Como un hecho positivo tenemos que registrar el espaldarazo dado por el Alto Consejero Presidencial para la Prosperidad, Samuel Azout, a la tarea de contrarrestar el riesgo de que desorientados jóvenes formen parte de peligrosas pandillas juveniles existentes en nuestro medio.
Nada más en Barranquilla han sido identificadas 31 pandillas, cada una de las cuales tiene en promedio diez integrantes en edades que van desde los 11 hasta los 24 años. Se reúnen con sus ‘parches’ a consumir alcohol, drogas y a planear actividades delictivas entre las que se encuentran manejar el microtráfico de estupefacientes del barrio, extorsionar a comerciantes del sector y asaltar a desprevenidos transeúntes, enfrentándose eventualmente con pandillas de otros barrios.
Por eso se hace oportuno el impulso dado desde la Presidencia de la República por el Alto Consejero específicamente al plan piloto que adelanta la Gobernación del Atlántico y la Fundación La Verdad de resocializar a 35 jóvenes del barrio La Luz, los cuales entregaron sus armas para desintoxicarse, capacitarse y reintegrarse socialmente, y de esa manera emprender un nuevo rumbo en sus vidas. Dentro de este proyecto, modelo a nivel nacional, esos jóvenes serán apoyados por el Sena, el ICBF y el Banco Agrario para formar microempresas juveniles con las cuales subsistan en su reingreso social.
En igual sentido este proyecto modelo se une al acertado accionar en nuestra ciudad por parte de la Policía Metropolitana a través del programa institucional ‘Jóvenes a lo bien’, que está intentando resocializar a 350 jóvenes pandilleros procurando hacer que se alejen de la vida delictiva a través del deporte y el aprendizaje de actividades productivas.
Lamentablemente, de no darse intervenciones públicas como estas, el paso siguiente en la deplorable evolución de estos jóvenes, hasta el momento discapacitados socialmente, es formar parte de peligrosas bandas delincuenciales que azotan cualquier sitio de la ciudad mediante el sicariato, el asesinato en los robos a mano armada y el tráfico de drogas a mayor escala, asumiendo como suyo la cultura de la violencia como un estilo de vida.

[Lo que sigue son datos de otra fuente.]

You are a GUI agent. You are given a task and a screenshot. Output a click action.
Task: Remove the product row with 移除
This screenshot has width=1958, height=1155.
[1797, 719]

Capítulo aparte son las pandillas juveniles, conocidas como barras bravas, y cuyo campo de acción son, en especial, los escenarios futbolísticos. Para combatir las mismas, las autoridades, con el objetivo de implantar una nueva cultura futbolística en los estadios del país han tomado en el presente año diversas medidas con fines de fortalecer la seguridad y el orden público dentro y fuera de los terrenos deportivos.
Pero lo más sorprendente es que se sigan presentando grotescas situaciones como las escenificadas horas después del último y concurridísimo clásico Junior-Nacional en que fue salvajemente golpeado por pandillas un hincha barranquillero que tenía camiseta del equipo antioqueño. Lo anterior, no obstante haberse sancionado en mayo pasado la llamada Ley del Fútbol contra las Barras Bravas, la cual determina que el hincha que atente contra la vida de alguien, con arma de fuego, arma blanca o artefactos explosivos, o que intente ingresar dichos elementos o estupefacientes, o que dañe la infraestructura deportiva, pública, residencial o comercial tendrá sanciones económicas millonarias y hasta pena de cárcel de cinco a diez años.

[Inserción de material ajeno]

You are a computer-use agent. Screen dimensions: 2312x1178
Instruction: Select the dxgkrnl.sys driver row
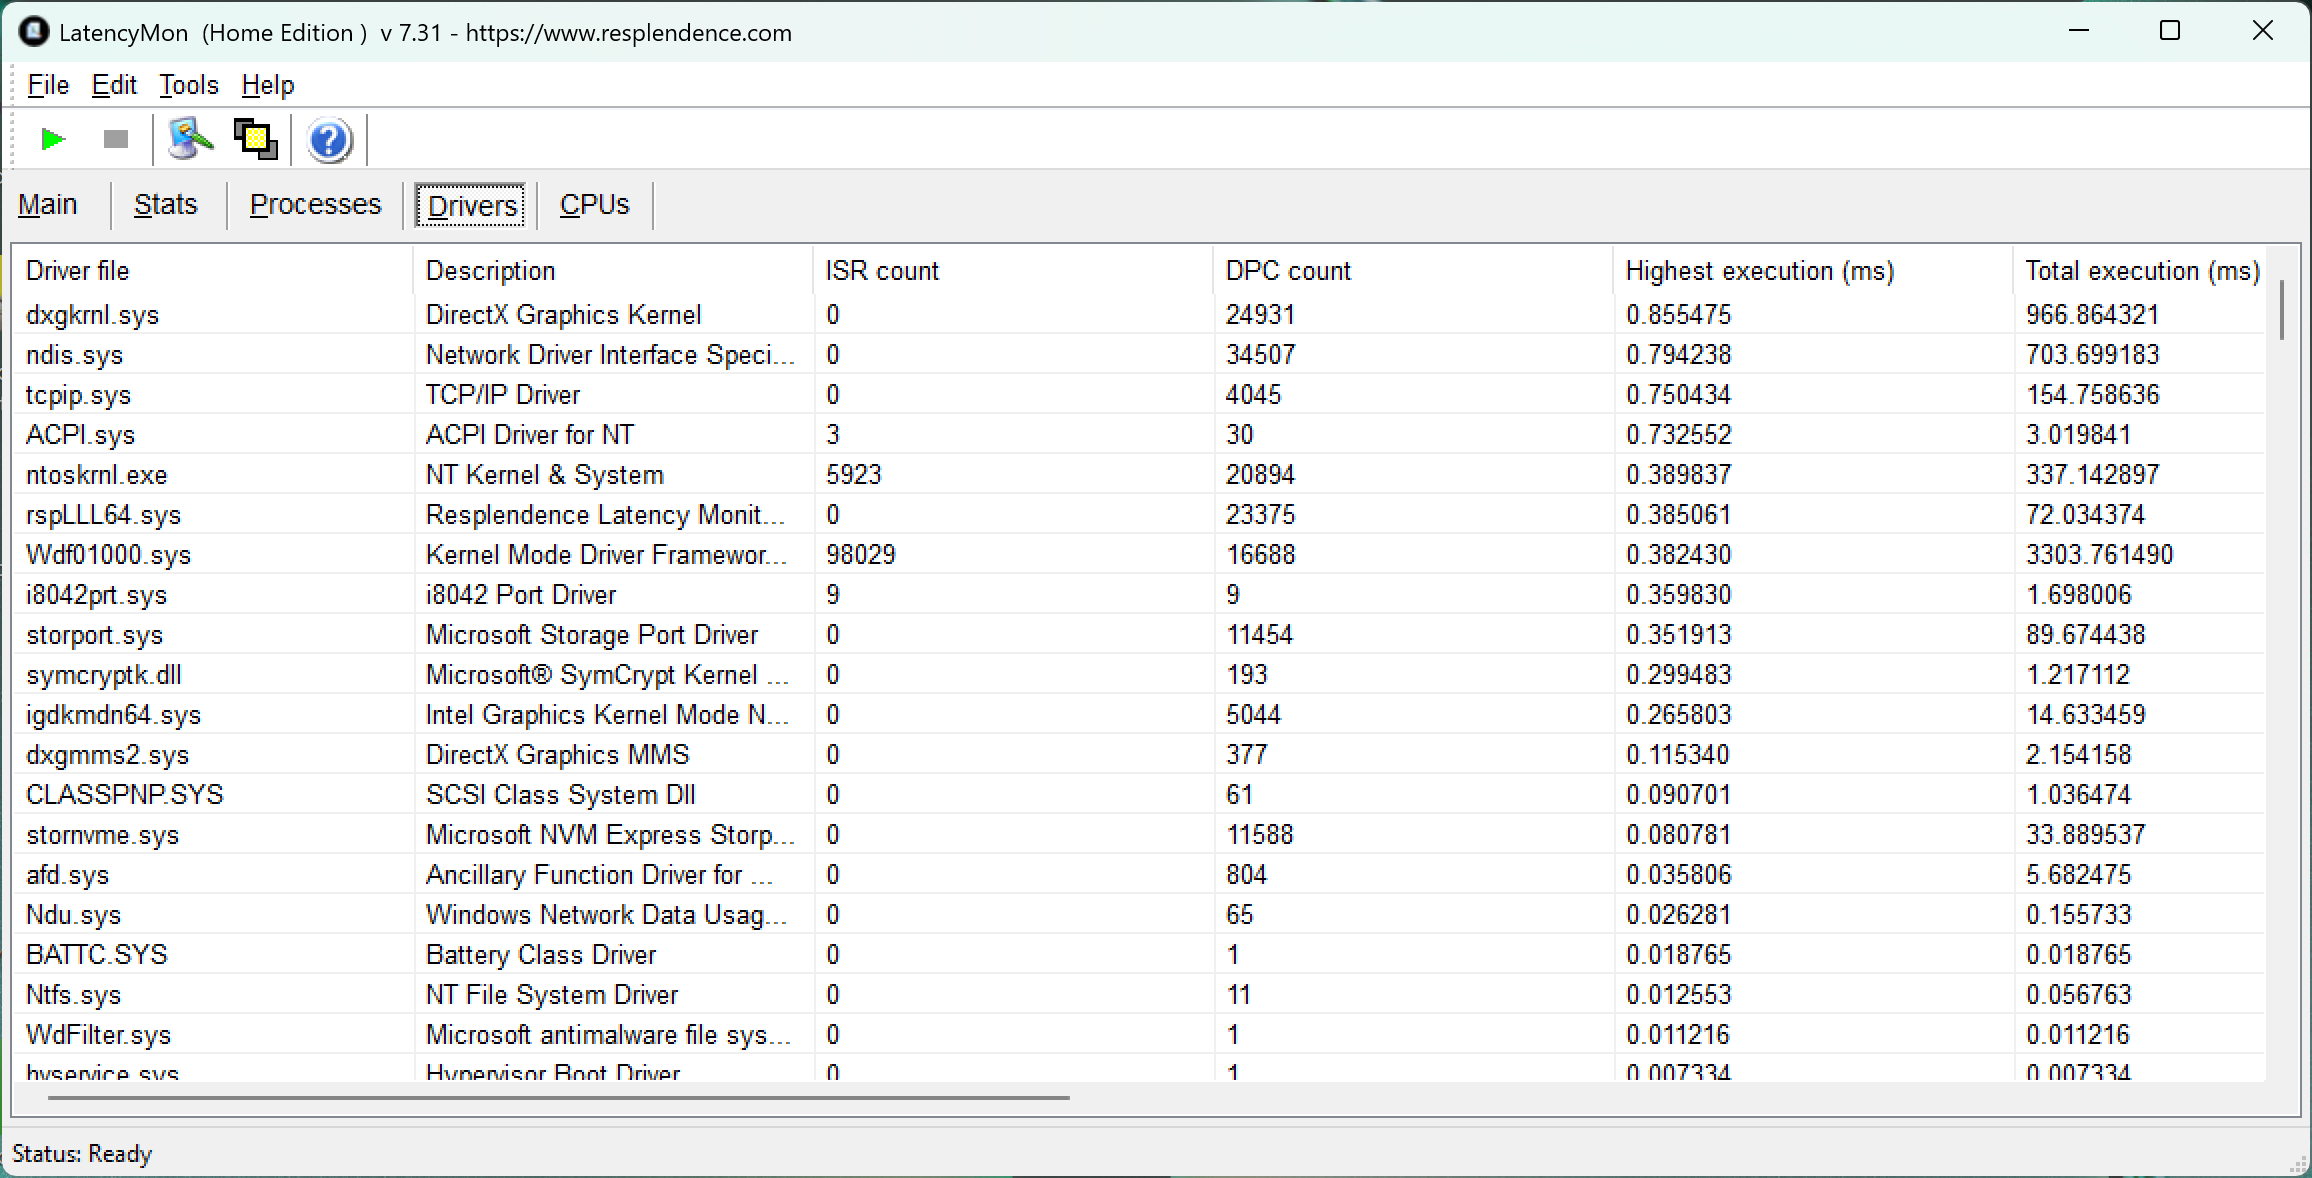coord(92,315)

Esta legislación ha sido reforzada con decretos que expiden las autoridades distritales horas antes de los llamados clásicos entre archi-enemigos rivales deportivos, en los que se prohíbe el ingreso al estadio a aficionados del equipo visitante a fin de evitar los encarnizados enfrentamientos con alto saldo de heridos y contusos. Pero lo que se ha visto es que estas sanas medidas, que en gran parte son importadas de otros países, han tenido un efecto búmeran al trasladarse los violentos encontrones a los alrededores de los estadios y hasta a las carreteras, con similar número de damnificados.
En esto de las pandillas que conforman las barras bravas las leyes y decretos están sancionados, pero hay que ponerlos en ejecución con drasticidad por parte de las autoridades civiles, militares y deportivas, las cuales muchas veces centran su interés y responsabilidad en estar atentas a garantizar el orden y la seguridad al interior de los estadios, descuidando el deleznable espectáculo que se está viviendo fuera de los escenarios deportivos.
Vale la pena apoyar vigorosamente todos estos loables intentos de prevenir mediante políticas públicas claras y propiciar mediante concretos programas la resocialización y desarme de la población juvenil involucrada en delincuencia, drogadicción y en actos de violencia ya sea social o deportiva. Con ello se garantiza la reducción a futuro de los niveles de inseguridad y violencia existentes en nuestras ciudades.